ЗАДАНИЕ |
Продолжите фрагмент о затихших городах и потрясениях, скрытых за этим затишьем, начиная сразу после его последнего предложения.

ИСХОДНЫЙ ФРАГМЕНТ |
#####
Сколь бы пустынными и безжизненными ни казались ныне наши города с их закрытыми на неопределенный срок ресторанами и бутиками, барбершопами, тату-салонами, художественными галереями, фондами и музеями — да продлятся их дни и да не умножатся уж слишком их убытки! — ни о какой «паузе», «анабиозе», «спячке» в реальном политическом, экономическом и культурном процессе говорить нельзя — так же, как об остановке течения рек, вращения Земли или расширения Вселенной. Совсем наоборот! Этот вынужденный штиль скрывает катаклизмы, последствия которых столь же неизбежны, сколь и неясны — подчас обозначающие себя, но по большей части еще скрытые даже от самых внимательных из нас, что не может не усиливать общей растерянности и тревоги. Поражено ими до определенной меры и наше искусство.
#####
ПОКАЗАННЫЕ ДАННЫЕ |
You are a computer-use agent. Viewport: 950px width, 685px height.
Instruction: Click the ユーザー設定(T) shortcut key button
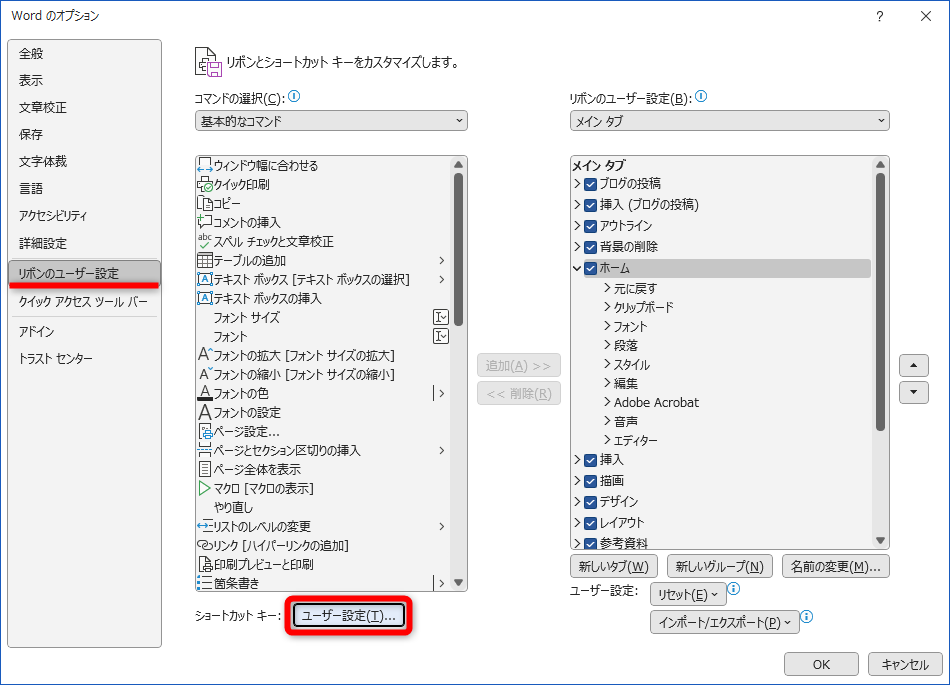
#####
ОТВЕТ НА ЗАДАНИЕ |
Приученные историей существовать в неблагоприятных условиях, художники на данный момент представляются опытными и умелыми выживальщиками. Я, разумеется, сужу на основании опыта своего круга, но он достаточно широк для того, чтобы давать более или менее объективную картину. Подавляющее большинство моих друзей и знакомых продолжает активно работать (некоторые с резко возросшей эффективностью), упрочилась солидарность художественного сообщества (печаль о распаде которого давно стала общим местом), понимание ответственности друг перед другом и друг за друга. (Это проявляется, например, в целом ряде челленджей по экономической взаимопомощи, в деятельности нашумевшего сообщества «ШАР И КРЕСТ», в возросшей активности аукциона VLADEY, уделяющего сейчас большее внимание молодым — и, значит, особенно уязвимым в материальном отношении авторам. Нельзя не заметить с чувством приятного удивления и то, что в нынешней стесненной ситуации деятели искусства посильно поддерживают благотворительные инициативы.) Психологически же художник воспринимает режим самоизоляции едва ли не как норму, как одно из обязательных условий для рабочего процесса. Так что может показаться, что карантин — прекрасный шанс всякому творческому человеку привести ежедневное расписание в соответствие со своими внутренними потребностями, сосредоточиться на себе, углубиться в проекты, на которые раньше не хватало времени. Но рискну утверждать, что сейчас социальный эскапизм артистического образа жизни, в отдельных случаях дополняемый элитистским самоощущением и снобизмом, начинает работать против самого художественного сообщества, что частью его уже ощущается или осознается.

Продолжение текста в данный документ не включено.